===== TEXT EXTRACT =====

If \[A = \left[ {\begin{array}{*{20}{l}}1&0\\1&1\end{array}} \right]\] and \[I = \left[ {\begin{array}{*{20}{l}}1&0\\0&1\end{array}} \right]\] then which one of the following holds for all \[n \ge 1\] (by the principle of mathematical induction)
A. \[{A^n} = nA + (n - 1)I\]
В. \[{A^n} = {2^{n - 1}}A + (n - 1)I\]
C. \[{A^n} = nA - (n - 1)I\]
D. \[{A^n} = {2^{n - 1}}A - (n - 1)I\]
Answer
162.3k+ views
Hint: Suppose a statement \[P\left( n \right)\] concerning the natural number n exists and is such that, for n = 1, the claim is accurate, meaning \[P\left( 1 \right)\] holds true. In our case, we are given an A matrix and are asked to determine the equations that holds the given matrix by principal of mathematical induction. For that, we have to first determine the square of the given matrix and then the cue of the given matrix and then the matrix should be verified using principle of mathematical induction to get the desired result.
Formula Used:
The concept used is that proving any statement is said to be true for every natural number N.
Complete Step-By-Step Solution:
We are given a matrix A in the question that,
\[A = \left[ {\begin{array}{*{20}{l}}1&0\\1&1\end{array}} \right]\]
And also given the I matrix, we have
\[I = \left[ {\begin{array}{*{20}{l}}1&0\\0&1\end{array}} \right]\]
Now, we have to determine the square of matrix ‘A’, we get
\[{{\rm{A}}^2} = \left[ {\begin{array}{*{20}{l}}1&0\\1&1\end{array}} \right]\left[ {\begin{array}{*{20}{l}}1&0\\1&1\end{array}} \right]\]
Now, we have to multiply the above two matrix.
The elements in the first matrix's column and rows are multiplied by one another\[ = \left[ {\begin{array}{*{20}{l}}{(1) \cdot (1) + (0) \cdot (1)}&{(1) \cdot (0) + (0) \cdot (1)}\\{(1) \cdot (1) + (1) \cdot (1)}&{(1) \cdot (0) + (1) \cdot (1)}\end{array}} \right]\]
Now, the results should be added, we get
\[ = \left[ {\begin{array}{*{20}{l}}1&0\\2&1\end{array}} \right]\]
Now, we gave to determine the cube of matrix ‘A’.
We have,
\[{{\rm{A}}^3}{\rm{ = }}{{\rm{A}}^2} \cdot {\rm{A}}\]
Now, we have to multiply the matrix of \[{{\rm{A}}^2}\] and matrix \[{\rm{A}}\] we get
\[{{\rm{A}}^3} = \left[ {\begin{array}{*{20}{l}}1&0\\2&1\end{array}} \right]\left[ {\begin{array}{*{20}{l}}1&0\\1&1\end{array}} \right]\]
Now, we have to multiply the above two matrix.

===== RECORDED DATA =====

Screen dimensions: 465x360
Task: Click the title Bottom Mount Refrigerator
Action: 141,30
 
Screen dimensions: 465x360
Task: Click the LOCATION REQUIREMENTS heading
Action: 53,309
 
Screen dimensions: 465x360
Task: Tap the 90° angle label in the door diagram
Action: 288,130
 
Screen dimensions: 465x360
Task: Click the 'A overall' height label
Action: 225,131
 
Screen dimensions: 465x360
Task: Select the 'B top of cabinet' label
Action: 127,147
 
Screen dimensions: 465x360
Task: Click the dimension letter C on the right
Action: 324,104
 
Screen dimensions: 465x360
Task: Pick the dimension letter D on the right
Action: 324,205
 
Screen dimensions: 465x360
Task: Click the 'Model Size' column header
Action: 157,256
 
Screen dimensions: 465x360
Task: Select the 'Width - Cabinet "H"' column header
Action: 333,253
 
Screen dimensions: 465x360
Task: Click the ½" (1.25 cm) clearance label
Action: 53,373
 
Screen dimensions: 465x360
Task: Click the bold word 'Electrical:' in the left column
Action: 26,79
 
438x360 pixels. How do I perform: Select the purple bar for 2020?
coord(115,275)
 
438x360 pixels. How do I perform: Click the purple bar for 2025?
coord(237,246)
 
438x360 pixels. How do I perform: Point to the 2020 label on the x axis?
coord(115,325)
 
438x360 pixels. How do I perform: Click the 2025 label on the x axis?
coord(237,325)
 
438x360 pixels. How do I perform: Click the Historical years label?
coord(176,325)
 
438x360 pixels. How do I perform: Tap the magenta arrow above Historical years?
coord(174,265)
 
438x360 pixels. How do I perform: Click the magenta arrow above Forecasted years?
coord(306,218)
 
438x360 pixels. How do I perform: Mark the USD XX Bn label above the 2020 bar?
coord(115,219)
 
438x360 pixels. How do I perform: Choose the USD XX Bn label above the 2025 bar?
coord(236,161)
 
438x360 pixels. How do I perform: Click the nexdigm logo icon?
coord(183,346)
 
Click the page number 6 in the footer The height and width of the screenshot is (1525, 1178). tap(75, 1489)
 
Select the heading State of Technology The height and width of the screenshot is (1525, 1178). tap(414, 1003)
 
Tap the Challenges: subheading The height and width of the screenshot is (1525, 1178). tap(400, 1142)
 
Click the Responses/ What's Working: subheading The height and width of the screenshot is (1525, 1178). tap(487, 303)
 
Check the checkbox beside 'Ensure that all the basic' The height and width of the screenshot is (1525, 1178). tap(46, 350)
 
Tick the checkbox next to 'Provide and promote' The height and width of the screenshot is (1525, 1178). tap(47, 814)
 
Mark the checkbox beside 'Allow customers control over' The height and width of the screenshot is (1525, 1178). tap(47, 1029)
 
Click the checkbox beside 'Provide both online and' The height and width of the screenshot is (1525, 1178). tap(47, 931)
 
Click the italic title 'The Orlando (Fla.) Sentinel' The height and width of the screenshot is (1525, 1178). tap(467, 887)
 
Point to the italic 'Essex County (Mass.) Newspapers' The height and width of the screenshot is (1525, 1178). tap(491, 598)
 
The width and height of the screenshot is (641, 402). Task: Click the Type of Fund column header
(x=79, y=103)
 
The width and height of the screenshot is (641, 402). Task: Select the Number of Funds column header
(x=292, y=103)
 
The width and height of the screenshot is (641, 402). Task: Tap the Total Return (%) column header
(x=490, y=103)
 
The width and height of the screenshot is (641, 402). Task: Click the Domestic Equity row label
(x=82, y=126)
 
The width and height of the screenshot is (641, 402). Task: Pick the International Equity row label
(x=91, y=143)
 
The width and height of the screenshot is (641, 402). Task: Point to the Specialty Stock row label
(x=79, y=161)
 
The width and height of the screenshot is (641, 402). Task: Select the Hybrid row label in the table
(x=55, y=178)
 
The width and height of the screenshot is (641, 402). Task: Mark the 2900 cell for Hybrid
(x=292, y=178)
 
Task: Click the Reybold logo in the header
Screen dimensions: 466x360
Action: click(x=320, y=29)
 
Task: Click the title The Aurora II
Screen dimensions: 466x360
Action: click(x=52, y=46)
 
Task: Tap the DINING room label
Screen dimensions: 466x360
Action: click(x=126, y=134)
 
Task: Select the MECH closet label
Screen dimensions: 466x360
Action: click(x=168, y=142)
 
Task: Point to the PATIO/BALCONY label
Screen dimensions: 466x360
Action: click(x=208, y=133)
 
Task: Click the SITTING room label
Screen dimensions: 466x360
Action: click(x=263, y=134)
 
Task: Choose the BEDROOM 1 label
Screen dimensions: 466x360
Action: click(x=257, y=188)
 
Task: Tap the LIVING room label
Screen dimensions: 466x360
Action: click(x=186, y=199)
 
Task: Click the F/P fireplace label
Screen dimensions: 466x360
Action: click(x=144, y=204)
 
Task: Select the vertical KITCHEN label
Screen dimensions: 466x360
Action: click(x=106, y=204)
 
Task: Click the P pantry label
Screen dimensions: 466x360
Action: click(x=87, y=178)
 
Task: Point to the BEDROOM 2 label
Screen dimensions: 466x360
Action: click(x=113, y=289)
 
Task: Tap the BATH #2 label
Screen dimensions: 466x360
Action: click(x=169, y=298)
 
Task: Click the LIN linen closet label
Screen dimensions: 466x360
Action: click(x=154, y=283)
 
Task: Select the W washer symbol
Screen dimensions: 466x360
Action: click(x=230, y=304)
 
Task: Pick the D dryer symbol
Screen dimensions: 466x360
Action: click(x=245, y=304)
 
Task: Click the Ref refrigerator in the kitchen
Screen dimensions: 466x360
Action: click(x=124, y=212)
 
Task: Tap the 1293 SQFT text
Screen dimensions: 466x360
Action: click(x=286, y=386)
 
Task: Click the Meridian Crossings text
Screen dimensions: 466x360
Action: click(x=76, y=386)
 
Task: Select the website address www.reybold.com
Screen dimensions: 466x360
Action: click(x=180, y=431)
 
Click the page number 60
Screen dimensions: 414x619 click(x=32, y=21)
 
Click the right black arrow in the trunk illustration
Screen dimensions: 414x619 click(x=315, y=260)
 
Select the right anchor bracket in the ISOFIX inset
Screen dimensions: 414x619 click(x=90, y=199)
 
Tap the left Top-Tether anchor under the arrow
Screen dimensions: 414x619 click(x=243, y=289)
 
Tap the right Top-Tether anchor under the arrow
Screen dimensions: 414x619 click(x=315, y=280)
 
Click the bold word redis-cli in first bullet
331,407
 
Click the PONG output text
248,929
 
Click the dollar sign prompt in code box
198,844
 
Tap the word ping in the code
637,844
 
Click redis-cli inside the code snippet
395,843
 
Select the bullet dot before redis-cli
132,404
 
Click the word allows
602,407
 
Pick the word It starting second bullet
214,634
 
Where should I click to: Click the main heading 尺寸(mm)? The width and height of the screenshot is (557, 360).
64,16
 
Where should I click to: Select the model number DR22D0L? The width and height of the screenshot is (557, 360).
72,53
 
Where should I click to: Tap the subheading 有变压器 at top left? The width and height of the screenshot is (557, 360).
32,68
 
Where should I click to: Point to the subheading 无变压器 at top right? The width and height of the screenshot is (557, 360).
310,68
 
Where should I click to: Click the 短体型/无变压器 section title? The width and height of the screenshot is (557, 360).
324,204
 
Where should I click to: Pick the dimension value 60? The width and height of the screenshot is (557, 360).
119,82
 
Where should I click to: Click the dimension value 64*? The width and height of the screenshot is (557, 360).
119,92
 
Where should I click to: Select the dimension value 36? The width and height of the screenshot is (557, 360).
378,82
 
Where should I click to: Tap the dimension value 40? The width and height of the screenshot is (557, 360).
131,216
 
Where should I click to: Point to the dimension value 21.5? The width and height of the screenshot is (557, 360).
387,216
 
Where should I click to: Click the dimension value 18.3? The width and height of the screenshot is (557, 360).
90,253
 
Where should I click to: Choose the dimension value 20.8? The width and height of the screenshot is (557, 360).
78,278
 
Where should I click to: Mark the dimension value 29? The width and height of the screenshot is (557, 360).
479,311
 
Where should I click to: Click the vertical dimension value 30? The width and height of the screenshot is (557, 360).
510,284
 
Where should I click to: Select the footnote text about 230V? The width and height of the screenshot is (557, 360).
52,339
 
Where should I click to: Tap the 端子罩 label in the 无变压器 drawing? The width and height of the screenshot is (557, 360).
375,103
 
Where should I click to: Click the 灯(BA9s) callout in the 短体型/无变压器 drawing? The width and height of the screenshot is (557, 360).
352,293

=====

*JOBS:*
A. According to the hint in the matrix induction solution, which powers of A should be computed before applying induction?
B. Please carry on with the matrix induction solution from its last line.

*IN RESPONSE:*
A. The square of A, and then its cube.

B.
The elements in the first matrix's column and rows are multiplied by one another.
\[ = \left[ {\begin{array}{*{20}{l}}{(1) \cdot (1) + (0) \cdot (1)}&{(1) \cdot (0) + (0) \cdot (1)}\\{(2) \cdot (1) + (1) \cdot (1)}&{(2) \cdot (0) + (1) \cdot (1)}\end{array}} \right]\]
Now, the results should be added, we get
\[ = \left[ {\begin{array}{*{20}{l}}1&0\\3&1\end{array}} \right]\]
Therefore, from the above obtained results, we can write
\[{{\rm{A}}^{\rm{n}}} = \left[ {\begin{array}{*{20}{l}}1&0\\{\rm{n}}&1\end{array}} \right]\]
And
\[{\rm{nA}} = {\rm{n}}\left[ {\begin{array}{*{20}{l}}1&0\\1&1\end{array}} \right] = \left[ {\begin{array}{*{20}{l}}{\rm{n}}&0\\{\rm{n}}&{\rm{n}}\end{array}} \right]\]
Now, we have to verify \[{{\rm{A}}^{\rm{n}}} = \left[ {\begin{array}{*{20}{l}}1&0\\{\rm{n}}&1\end{array}} \right]\] by principle of mathematical induction.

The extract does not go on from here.